■ **REQUIREMENT**:
Copy out the lines between the one containing "This screenshot has height=784, width=1529." and the one containing "click(x=159, y=422)", inclusive, with nothing changed.

[Entries on where items appear]

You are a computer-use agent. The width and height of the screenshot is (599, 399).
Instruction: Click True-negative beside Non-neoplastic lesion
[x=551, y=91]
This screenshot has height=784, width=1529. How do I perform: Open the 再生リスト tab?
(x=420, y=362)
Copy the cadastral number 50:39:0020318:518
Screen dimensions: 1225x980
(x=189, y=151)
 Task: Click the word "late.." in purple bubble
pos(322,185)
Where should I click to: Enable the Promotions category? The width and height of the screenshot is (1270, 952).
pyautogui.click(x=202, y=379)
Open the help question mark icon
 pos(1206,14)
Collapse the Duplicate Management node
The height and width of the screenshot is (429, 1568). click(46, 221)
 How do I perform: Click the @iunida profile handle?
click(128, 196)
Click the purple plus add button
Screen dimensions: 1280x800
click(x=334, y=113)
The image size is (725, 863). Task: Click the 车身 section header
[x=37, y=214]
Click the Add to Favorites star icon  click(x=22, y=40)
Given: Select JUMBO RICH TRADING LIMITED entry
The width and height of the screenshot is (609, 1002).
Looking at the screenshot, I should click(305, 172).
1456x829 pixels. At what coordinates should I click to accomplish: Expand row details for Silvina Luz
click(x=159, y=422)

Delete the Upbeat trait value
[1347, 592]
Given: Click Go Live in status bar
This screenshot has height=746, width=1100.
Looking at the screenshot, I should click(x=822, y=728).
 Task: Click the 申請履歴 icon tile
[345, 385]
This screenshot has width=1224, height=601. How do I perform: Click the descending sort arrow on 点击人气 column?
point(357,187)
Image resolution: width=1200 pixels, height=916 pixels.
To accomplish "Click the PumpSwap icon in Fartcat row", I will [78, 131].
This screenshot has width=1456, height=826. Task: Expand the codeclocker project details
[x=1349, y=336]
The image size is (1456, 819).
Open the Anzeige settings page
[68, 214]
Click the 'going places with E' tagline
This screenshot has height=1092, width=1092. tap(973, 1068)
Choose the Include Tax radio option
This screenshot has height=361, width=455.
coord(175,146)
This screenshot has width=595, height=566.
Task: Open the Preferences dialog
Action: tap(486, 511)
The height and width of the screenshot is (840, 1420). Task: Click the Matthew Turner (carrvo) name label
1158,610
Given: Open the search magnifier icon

■ **RIGHT ANSWER**:
This screenshot has height=784, width=1529. How do I perform: Open the 再生リスト tab?
(x=420, y=362)
Copy the cadastral number 50:39:0020318:518
Screen dimensions: 1225x980
(x=189, y=151)
 Task: Click the word "late.." in purple bubble
pos(322,185)
Where should I click to: Enable the Promotions category? The width and height of the screenshot is (1270, 952).
pyautogui.click(x=202, y=379)
Open the help question mark icon
 pos(1206,14)
Collapse the Duplicate Management node
The height and width of the screenshot is (429, 1568). click(46, 221)
 How do I perform: Click the @iunida profile handle?
click(128, 196)
Click the purple plus add button
Screen dimensions: 1280x800
click(x=334, y=113)
The image size is (725, 863). Task: Click the 车身 section header
[x=37, y=214]
Click the Add to Favorites star icon  click(x=22, y=40)
Given: Select JUMBO RICH TRADING LIMITED entry
The width and height of the screenshot is (609, 1002).
Looking at the screenshot, I should click(305, 172).
1456x829 pixels. At what coordinates should I click to accomplish: Expand row details for Silvina Luz
click(x=159, y=422)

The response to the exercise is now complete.